▶ [Your instructions]
Could you render the entries below as a JSON list of strings, with one string for each line and the blank lines left out?

[Entries for locating text and elements]
----
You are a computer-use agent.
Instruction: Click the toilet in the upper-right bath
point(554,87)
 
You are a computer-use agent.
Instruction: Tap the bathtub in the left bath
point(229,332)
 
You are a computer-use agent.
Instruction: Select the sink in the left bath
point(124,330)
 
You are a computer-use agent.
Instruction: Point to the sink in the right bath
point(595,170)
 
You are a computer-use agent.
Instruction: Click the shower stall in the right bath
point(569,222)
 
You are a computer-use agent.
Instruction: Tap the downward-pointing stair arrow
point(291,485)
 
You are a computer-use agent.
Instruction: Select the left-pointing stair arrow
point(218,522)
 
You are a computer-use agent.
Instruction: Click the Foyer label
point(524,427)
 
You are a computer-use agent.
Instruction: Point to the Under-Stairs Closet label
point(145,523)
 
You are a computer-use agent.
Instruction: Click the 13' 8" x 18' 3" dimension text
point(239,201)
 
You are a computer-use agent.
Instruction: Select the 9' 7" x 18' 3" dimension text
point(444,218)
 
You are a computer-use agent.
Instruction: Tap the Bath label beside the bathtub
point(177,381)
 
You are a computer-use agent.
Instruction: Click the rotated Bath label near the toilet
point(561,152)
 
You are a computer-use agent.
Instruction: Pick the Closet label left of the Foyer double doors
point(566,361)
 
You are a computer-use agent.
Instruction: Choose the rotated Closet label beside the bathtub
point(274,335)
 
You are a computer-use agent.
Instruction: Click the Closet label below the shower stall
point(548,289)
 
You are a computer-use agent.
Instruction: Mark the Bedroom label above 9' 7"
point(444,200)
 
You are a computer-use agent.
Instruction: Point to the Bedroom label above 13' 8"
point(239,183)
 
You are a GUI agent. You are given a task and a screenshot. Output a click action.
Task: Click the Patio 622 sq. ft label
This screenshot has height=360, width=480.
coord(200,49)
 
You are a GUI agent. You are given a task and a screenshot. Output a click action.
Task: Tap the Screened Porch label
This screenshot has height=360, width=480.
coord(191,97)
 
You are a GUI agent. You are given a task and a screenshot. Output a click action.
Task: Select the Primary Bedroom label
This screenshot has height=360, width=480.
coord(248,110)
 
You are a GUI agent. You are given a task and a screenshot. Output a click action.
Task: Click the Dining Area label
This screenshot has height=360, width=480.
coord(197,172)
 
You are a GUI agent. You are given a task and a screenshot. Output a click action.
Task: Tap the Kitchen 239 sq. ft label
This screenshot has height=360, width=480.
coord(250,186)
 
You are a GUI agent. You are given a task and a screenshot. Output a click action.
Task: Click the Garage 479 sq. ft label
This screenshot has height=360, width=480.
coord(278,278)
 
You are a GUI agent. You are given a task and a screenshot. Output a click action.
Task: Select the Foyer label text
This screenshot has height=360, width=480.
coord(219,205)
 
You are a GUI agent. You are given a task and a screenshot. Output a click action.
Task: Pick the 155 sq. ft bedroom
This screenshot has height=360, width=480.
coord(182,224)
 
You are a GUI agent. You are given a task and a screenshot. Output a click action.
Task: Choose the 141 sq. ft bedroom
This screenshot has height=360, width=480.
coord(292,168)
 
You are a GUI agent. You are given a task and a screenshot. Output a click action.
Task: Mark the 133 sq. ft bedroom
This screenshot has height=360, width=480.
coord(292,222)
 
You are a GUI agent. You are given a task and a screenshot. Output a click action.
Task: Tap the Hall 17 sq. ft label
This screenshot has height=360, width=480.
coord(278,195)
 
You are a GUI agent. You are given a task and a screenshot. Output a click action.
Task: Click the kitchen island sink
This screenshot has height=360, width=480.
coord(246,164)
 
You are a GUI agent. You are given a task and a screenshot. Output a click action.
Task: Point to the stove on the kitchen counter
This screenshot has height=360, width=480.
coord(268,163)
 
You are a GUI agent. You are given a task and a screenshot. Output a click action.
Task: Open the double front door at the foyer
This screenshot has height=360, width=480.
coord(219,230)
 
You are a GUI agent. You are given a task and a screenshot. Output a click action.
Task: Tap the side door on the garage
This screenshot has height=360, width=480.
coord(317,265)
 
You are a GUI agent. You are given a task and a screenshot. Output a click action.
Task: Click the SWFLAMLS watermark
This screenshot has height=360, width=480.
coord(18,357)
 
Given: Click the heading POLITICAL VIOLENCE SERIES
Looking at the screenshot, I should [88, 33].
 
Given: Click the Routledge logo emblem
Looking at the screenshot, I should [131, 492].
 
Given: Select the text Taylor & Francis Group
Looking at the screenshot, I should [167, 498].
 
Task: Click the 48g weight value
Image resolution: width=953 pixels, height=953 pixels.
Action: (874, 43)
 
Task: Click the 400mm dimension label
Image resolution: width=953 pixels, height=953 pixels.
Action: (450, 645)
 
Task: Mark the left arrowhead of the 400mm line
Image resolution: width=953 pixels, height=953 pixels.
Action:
----
▶ [Solution below]
[
  "You are a computer-use agent.",
  "Instruction: Click the toilet in the upper-right bath",
  "point(554,87)",
  "You are a computer-use agent.",
  "Instruction: Tap the bathtub in the left bath",
  "point(229,332)",
  "You are a computer-use agent.",
  "Instruction: Select the sink in the left bath",
  "point(124,330)",
  "You are a computer-use agent.",
  "Instruction: Point to the sink in the right bath",
  "point(595,170)",
  "You are a computer-use agent.",
  "Instruction: Click the shower stall in the right bath",
  "point(569,222)",
  "You are a computer-use agent.",
  "Instruction: Tap the downward-pointing stair arrow",
  "point(291,485)",
  "You are a computer-use agent.",
  "Instruction: Select the left-pointing stair arrow",
  "point(218,522)",
  "You are a computer-use agent.",
  "Instruction: Click the Foyer label",
  "point(524,427)",
  "You are a computer-use agent.",
  "Instruction: Point to the Under-Stairs Closet label",
  "point(145,523)",
  "You are a computer-use agent.",
  "Instruction: Click the 13' 8\" x 18' 3\" dimension text",
  "point(239,201)",
  "You are a computer-use agent.",
  "Instruction: Select the 9' 7\" x 18' 3\" dimension text",
  "point(444,218)",
  "You are a computer-use agent.",
  "Instruction: Tap the Bath label beside the bathtub",
  "point(177,381)",
  "You are a computer-use agent.",
  "Instruction: Click the rotated Bath label near the toilet",
  "point(561,152)",
  "You are a computer-use agent.",
  "Instruction: Pick the Closet label left of the Foyer double doors",
  "point(566,361)",
  "You are a computer-use agent.",
  "Instruction: Choose the rotated Closet label beside the bathtub",
  "point(274,335)",
  "You are a computer-use agent.",
  "Instruction: Click the Closet label below the shower stall",
  "point(548,289)",
  "You are a computer-use agent.",
  "Instruction: Mark the Bedroom label above 9' 7\"",
  "point(444,200)",
  "You are a computer-use agent.",
  "Instruction: Point to the Bedroom label above 13' 8\"",
  "point(239,183)",
  "You are a GUI agent. You are given a task and a screenshot. Output a click action.",
  "Task: Click the Patio 622 sq. ft label",
  "This screenshot has height=360, width=480.",
  "coord(200,49)",
  "You are a GUI agent. You are given a task and a screenshot. Output a click action.",
  "Task: Tap the Screened Porch label",
  "This screenshot has height=360, width=480.",
  "coord(191,97)",
  "You are a GUI agent. You are given a task and a screenshot. Output a click action.",
  "Task: Select the Primary Bedroom label",
  "This screenshot has height=360, width=480.",
  "coord(248,110)",
  "You are a GUI agent. You are given a task and a screenshot. Output a click action.",
  "Task: Click the Dining Area label",
  "This screenshot has height=360, width=480.",
  "coord(197,172)",
  "You are a GUI agent. You are given a task and a screenshot. Output a click action.",
  "Task: Tap the Kitchen 239 sq. ft label",
  "This screenshot has height=360, width=480.",
  "coord(250,186)",
  "You are a GUI agent. You are given a task and a screenshot. Output a click action.",
  "Task: Click the Garage 479 sq. ft label",
  "This screenshot has height=360, width=480.",
  "coord(278,278)",
  "You are a GUI agent. You are given a task and a screenshot. Output a click action.",
  "Task: Select the Foyer label text",
  "This screenshot has height=360, width=480.",
  "coord(219,205)",
  "You are a GUI agent. You are given a task and a screenshot. Output a click action.",
  "Task: Pick the 155 sq. ft bedroom",
  "This screenshot has height=360, width=480.",
  "coord(182,224)",
  "You are a GUI agent. You are given a task and a screenshot. Output a click action.",
  "Task: Choose the 141 sq. ft bedroom",
  "This screenshot has height=360, width=480.",
  "coord(292,168)",
  "You are a GUI agent. You are given a task and a screenshot. Output a click action.",
  "Task: Mark the 133 sq. ft bedroom",
  "This screenshot has height=360, width=480.",
  "coord(292,222)",
  "You are a GUI agent. You are given a task and a screenshot. Output a click action.",
  "Task: Tap the Hall 17 sq. ft label",
  "This screenshot has height=360, width=480.",
  "coord(278,195)",
  "You are a GUI agent. You are given a task and a screenshot. Output a click action.",
  "Task: Click the kitchen island sink",
  "This screenshot has height=360, width=480.",
  "coord(246,164)",
  "You are a GUI agent. You are given a task and a screenshot. Output a click action.",
  "Task: Point to the stove on the kitchen counter",
  "This screenshot has height=360, width=480.",
  "coord(268,163)",
  "You are a GUI agent. You are given a task and a screenshot. Output a click action.",
  "Task: Open the double front door at the foyer",
  "This screenshot has height=360, width=480.",
  "coord(219,230)",
  "You are a GUI agent. You are given a task and a screenshot. Output a click action.",
  "Task: Tap the side door on the garage",
  "This screenshot has height=360, width=480.",
  "coord(317,265)",
  "You are a GUI agent. You are given a task and a screenshot. Output a click action.",
  "Task: Click the SWFLAMLS watermark",
  "This screenshot has height=360, width=480.",
  "coord(18,357)",
  "Given: Click the heading POLITICAL VIOLENCE SERIES",
  "Looking at the screenshot, I should [88, 33].",
  "Given: Click the Routledge logo emblem",
  "Looking at the screenshot, I should [131, 492].",
  "Given: Select the text Taylor & Francis Group",
  "Looking at the screenshot, I should [167, 498].",
  "Task: Click the 48g weight value",
  "Image resolution: width=953 pixels, height=953 pixels.",
  "Action: (874, 43)",
  "Task: Click the 400mm dimension label",
  "Image resolution: width=953 pixels, height=953 pixels.",
  "Action: (450, 645)",
  "Task: Mark the left arrowhead of the 400mm line",
  "Image resolution: width=953 pixels, height=953 pixels.",
  "Action:"
]